Task goal: Please restate the listing below in full, word for word.
..............................
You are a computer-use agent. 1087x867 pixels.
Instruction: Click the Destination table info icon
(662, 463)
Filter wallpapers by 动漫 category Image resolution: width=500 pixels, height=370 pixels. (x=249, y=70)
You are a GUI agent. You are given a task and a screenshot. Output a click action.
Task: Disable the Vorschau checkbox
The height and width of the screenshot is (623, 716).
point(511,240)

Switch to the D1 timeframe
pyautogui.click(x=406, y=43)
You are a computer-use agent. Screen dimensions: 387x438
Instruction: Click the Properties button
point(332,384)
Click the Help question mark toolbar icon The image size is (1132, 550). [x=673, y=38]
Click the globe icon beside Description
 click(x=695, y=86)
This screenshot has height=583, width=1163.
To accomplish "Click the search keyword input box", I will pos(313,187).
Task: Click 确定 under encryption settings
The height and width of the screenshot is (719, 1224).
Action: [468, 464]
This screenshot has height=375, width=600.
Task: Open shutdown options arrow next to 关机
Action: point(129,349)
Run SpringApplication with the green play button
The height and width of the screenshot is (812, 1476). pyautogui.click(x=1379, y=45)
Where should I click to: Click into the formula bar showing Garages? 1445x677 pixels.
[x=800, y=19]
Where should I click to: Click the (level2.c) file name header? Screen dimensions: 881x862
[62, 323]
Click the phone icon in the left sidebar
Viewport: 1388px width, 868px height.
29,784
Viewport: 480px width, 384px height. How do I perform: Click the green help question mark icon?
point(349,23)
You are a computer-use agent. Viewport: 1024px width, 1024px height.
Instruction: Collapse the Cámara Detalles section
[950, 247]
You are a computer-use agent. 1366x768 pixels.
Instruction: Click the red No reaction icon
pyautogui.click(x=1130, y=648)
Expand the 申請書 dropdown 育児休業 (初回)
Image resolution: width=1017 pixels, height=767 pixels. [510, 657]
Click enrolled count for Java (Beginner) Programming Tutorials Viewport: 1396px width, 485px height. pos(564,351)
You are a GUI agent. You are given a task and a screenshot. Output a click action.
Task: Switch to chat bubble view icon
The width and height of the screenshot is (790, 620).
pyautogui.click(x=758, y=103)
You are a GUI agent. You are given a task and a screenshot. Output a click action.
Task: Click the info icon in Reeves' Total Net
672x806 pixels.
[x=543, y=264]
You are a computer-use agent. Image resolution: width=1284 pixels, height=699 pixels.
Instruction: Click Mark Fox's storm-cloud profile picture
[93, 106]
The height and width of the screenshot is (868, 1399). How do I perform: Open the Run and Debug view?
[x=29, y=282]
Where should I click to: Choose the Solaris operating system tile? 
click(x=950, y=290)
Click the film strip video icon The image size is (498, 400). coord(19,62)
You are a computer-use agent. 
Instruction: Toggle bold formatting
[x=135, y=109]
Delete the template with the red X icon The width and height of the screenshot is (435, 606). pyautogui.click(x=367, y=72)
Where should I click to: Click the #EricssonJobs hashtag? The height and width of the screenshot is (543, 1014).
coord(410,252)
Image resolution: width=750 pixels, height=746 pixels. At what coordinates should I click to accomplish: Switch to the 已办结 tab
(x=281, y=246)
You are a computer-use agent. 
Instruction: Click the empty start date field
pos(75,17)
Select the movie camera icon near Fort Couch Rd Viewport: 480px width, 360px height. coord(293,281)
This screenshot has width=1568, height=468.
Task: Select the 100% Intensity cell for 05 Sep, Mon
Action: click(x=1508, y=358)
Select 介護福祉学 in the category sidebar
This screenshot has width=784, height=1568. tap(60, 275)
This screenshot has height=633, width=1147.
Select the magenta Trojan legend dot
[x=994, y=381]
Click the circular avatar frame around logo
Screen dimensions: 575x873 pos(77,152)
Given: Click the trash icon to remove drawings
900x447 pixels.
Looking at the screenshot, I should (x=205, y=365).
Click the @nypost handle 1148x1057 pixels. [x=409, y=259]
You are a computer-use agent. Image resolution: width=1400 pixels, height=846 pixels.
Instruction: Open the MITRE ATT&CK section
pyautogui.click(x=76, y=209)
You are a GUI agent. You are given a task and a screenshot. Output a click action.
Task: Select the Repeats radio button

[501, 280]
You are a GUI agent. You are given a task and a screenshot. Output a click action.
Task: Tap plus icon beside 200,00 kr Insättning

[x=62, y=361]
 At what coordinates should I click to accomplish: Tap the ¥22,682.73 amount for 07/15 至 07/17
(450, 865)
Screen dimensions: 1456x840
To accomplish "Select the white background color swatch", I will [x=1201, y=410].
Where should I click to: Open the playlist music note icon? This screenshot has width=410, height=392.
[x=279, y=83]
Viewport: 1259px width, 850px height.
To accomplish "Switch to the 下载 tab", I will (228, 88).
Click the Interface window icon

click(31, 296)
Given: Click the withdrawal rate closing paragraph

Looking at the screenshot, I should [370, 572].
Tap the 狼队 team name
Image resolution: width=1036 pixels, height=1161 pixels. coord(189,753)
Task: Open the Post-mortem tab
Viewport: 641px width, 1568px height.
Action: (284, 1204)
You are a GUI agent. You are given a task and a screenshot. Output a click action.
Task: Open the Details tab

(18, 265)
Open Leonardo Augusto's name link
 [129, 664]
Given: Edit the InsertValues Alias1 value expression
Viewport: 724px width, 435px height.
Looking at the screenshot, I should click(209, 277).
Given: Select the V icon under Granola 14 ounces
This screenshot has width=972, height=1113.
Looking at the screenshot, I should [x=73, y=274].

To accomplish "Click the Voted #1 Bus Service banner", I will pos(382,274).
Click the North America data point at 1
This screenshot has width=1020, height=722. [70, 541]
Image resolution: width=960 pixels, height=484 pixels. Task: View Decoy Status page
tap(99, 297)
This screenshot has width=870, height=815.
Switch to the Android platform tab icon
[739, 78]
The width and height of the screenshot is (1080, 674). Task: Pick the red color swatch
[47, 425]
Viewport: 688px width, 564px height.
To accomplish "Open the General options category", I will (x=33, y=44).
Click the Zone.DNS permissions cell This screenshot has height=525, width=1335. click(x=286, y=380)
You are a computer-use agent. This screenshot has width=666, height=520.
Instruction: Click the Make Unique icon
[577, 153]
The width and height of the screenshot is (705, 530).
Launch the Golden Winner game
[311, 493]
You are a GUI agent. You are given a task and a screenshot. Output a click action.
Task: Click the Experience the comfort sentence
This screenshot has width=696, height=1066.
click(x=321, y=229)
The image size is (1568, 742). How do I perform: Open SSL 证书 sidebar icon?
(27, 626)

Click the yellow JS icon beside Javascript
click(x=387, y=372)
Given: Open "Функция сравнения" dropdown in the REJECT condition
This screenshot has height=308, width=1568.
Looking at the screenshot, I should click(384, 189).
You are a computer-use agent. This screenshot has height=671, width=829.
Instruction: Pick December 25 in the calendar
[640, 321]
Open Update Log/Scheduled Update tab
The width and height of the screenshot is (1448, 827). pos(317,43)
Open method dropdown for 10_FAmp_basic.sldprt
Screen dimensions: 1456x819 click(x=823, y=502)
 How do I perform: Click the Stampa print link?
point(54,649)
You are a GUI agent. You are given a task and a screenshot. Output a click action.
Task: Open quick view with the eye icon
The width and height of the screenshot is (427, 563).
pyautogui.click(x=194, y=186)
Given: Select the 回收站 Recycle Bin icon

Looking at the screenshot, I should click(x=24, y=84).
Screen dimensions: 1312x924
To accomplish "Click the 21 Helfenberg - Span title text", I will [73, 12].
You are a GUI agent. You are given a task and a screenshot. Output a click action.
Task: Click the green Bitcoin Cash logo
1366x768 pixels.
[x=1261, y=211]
..............................
Output:
You are a computer-use agent. 1087x867 pixels.
Instruction: Click the Destination table info icon
(662, 463)
Filter wallpapers by 动漫 category Image resolution: width=500 pixels, height=370 pixels. (x=249, y=70)
You are a GUI agent. You are given a task and a screenshot. Output a click action.
Task: Disable the Vorschau checkbox
The height and width of the screenshot is (623, 716).
point(511,240)

Switch to the D1 timeframe
pyautogui.click(x=406, y=43)
You are a computer-use agent. Screen dimensions: 387x438
Instruction: Click the Properties button
point(332,384)
Click the Help question mark toolbar icon The image size is (1132, 550). [x=673, y=38]
Click the globe icon beside Description
 click(x=695, y=86)
This screenshot has height=583, width=1163.
To accomplish "Click the search keyword input box", I will pos(313,187).
Task: Click 确定 under encryption settings
The height and width of the screenshot is (719, 1224).
Action: [468, 464]
This screenshot has height=375, width=600.
Task: Open shutdown options arrow next to 关机
Action: point(129,349)
Run SpringApplication with the green play button
The height and width of the screenshot is (812, 1476). pyautogui.click(x=1379, y=45)
Where should I click to: Click into the formula bar showing Garages? 1445x677 pixels.
[x=800, y=19]
Where should I click to: Click the (level2.c) file name header? Screen dimensions: 881x862
[62, 323]
Click the phone icon in the left sidebar
Viewport: 1388px width, 868px height.
29,784
Viewport: 480px width, 384px height. How do I perform: Click the green help question mark icon?
point(349,23)
You are a computer-use agent. Viewport: 1024px width, 1024px height.
Instruction: Collapse the Cámara Detalles section
[950, 247]
You are a computer-use agent. 1366x768 pixels.
Instruction: Click the red No reaction icon
pyautogui.click(x=1130, y=648)
Expand the 申請書 dropdown 育児休業 (初回)
Image resolution: width=1017 pixels, height=767 pixels. [510, 657]
Click enrolled count for Java (Beginner) Programming Tutorials Viewport: 1396px width, 485px height. pos(564,351)
You are a GUI agent. You are given a task and a screenshot. Output a click action.
Task: Switch to chat bubble view icon
The width and height of the screenshot is (790, 620).
pyautogui.click(x=758, y=103)
You are a GUI agent. You are given a task and a screenshot. Output a click action.
Task: Click the info icon in Reeves' Total Net
672x806 pixels.
[x=543, y=264]
You are a computer-use agent. Image resolution: width=1284 pixels, height=699 pixels.
Instruction: Click Mark Fox's storm-cloud profile picture
[93, 106]
The height and width of the screenshot is (868, 1399). How do I perform: Open the Run and Debug view?
[x=29, y=282]
Where should I click to: Choose the Solaris operating system tile? 
click(x=950, y=290)
Click the film strip video icon The image size is (498, 400). coord(19,62)
You are a computer-use agent. 
Instruction: Toggle bold formatting
[x=135, y=109]
Delete the template with the red X icon The width and height of the screenshot is (435, 606). pyautogui.click(x=367, y=72)
Where should I click to: Click the #EricssonJobs hashtag? The height and width of the screenshot is (543, 1014).
coord(410,252)
Image resolution: width=750 pixels, height=746 pixels. At what coordinates should I click to accomplish: Switch to the 已办结 tab
(x=281, y=246)
You are a computer-use agent. 
Instruction: Click the empty start date field
pos(75,17)
Select the movie camera icon near Fort Couch Rd Viewport: 480px width, 360px height. coord(293,281)
This screenshot has width=1568, height=468.
Task: Select the 100% Intensity cell for 05 Sep, Mon
Action: click(x=1508, y=358)
Select 介護福祉学 in the category sidebar
This screenshot has width=784, height=1568. tap(60, 275)
This screenshot has height=633, width=1147.
Select the magenta Trojan legend dot
[x=994, y=381]
Click the circular avatar frame around logo
Screen dimensions: 575x873 pos(77,152)
Given: Click the trash icon to remove drawings
900x447 pixels.
Looking at the screenshot, I should (x=205, y=365).
Click the @nypost handle 1148x1057 pixels. [x=409, y=259]
You are a computer-use agent. Image resolution: width=1400 pixels, height=846 pixels.
Instruction: Open the MITRE ATT&CK section
pyautogui.click(x=76, y=209)
You are a GUI agent. You are given a task and a screenshot. Output a click action.
Task: Select the Repeats radio button

[501, 280]
You are a GUI agent. You are given a task and a screenshot. Output a click action.
Task: Tap plus icon beside 200,00 kr Insättning

[x=62, y=361]
 At what coordinates should I click to accomplish: Tap the ¥22,682.73 amount for 07/15 至 07/17
(450, 865)
Screen dimensions: 1456x840
To accomplish "Select the white background color swatch", I will [x=1201, y=410].
Where should I click to: Open the playlist music note icon? This screenshot has width=410, height=392.
[x=279, y=83]
Viewport: 1259px width, 850px height.
To accomplish "Switch to the 下载 tab", I will (228, 88).
Click the Interface window icon

click(31, 296)
Given: Click the withdrawal rate closing paragraph

Looking at the screenshot, I should [370, 572].
Tap the 狼队 team name
Image resolution: width=1036 pixels, height=1161 pixels. coord(189,753)
Task: Open the Post-mortem tab
Viewport: 641px width, 1568px height.
Action: (284, 1204)
You are a GUI agent. You are given a task and a screenshot. Output a click action.
Task: Open the Details tab

(18, 265)
Open Leonardo Augusto's name link
 [129, 664]
Given: Edit the InsertValues Alias1 value expression
Viewport: 724px width, 435px height.
Looking at the screenshot, I should click(209, 277).
Given: Select the V icon under Granola 14 ounces
This screenshot has width=972, height=1113.
Looking at the screenshot, I should [x=73, y=274].

To accomplish "Click the Voted #1 Bus Service banner", I will pos(382,274).
Click the North America data point at 1
This screenshot has width=1020, height=722. [70, 541]
Image resolution: width=960 pixels, height=484 pixels. Task: View Decoy Status page
tap(99, 297)
This screenshot has width=870, height=815.
Switch to the Android platform tab icon
[739, 78]
The width and height of the screenshot is (1080, 674). Task: Pick the red color swatch
[47, 425]
Viewport: 688px width, 564px height.
To accomplish "Open the General options category", I will (x=33, y=44).
Click the Zone.DNS permissions cell This screenshot has height=525, width=1335. click(x=286, y=380)
You are a computer-use agent. This screenshot has width=666, height=520.
Instruction: Click the Make Unique icon
[577, 153]
The width and height of the screenshot is (705, 530).
Launch the Golden Winner game
[311, 493]
You are a GUI agent. You are given a task and a screenshot. Output a click action.
Task: Click the Experience the comfort sentence
This screenshot has width=696, height=1066.
click(x=321, y=229)
The image size is (1568, 742). How do I perform: Open SSL 证书 sidebar icon?
(27, 626)

Click the yellow JS icon beside Javascript
click(x=387, y=372)
Given: Open "Функция сравнения" dropdown in the REJECT condition
This screenshot has height=308, width=1568.
Looking at the screenshot, I should click(384, 189).
You are a computer-use agent. This screenshot has height=671, width=829.
Instruction: Pick December 25 in the calendar
[640, 321]
Open Update Log/Scheduled Update tab
The width and height of the screenshot is (1448, 827). pos(317,43)
Open method dropdown for 10_FAmp_basic.sldprt
Screen dimensions: 1456x819 click(x=823, y=502)
 How do I perform: Click the Stampa print link?
point(54,649)
You are a GUI agent. You are given a task and a screenshot. Output a click action.
Task: Open quick view with the eye icon
The width and height of the screenshot is (427, 563).
pyautogui.click(x=194, y=186)
Given: Select the 回收站 Recycle Bin icon

Looking at the screenshot, I should click(x=24, y=84).
Screen dimensions: 1312x924
To accomplish "Click the 21 Helfenberg - Span title text", I will [73, 12].
You are a GUI agent. You are given a task and a screenshot. Output a click action.
Task: Click the green Bitcoin Cash logo
1366x768 pixels.
[x=1261, y=211]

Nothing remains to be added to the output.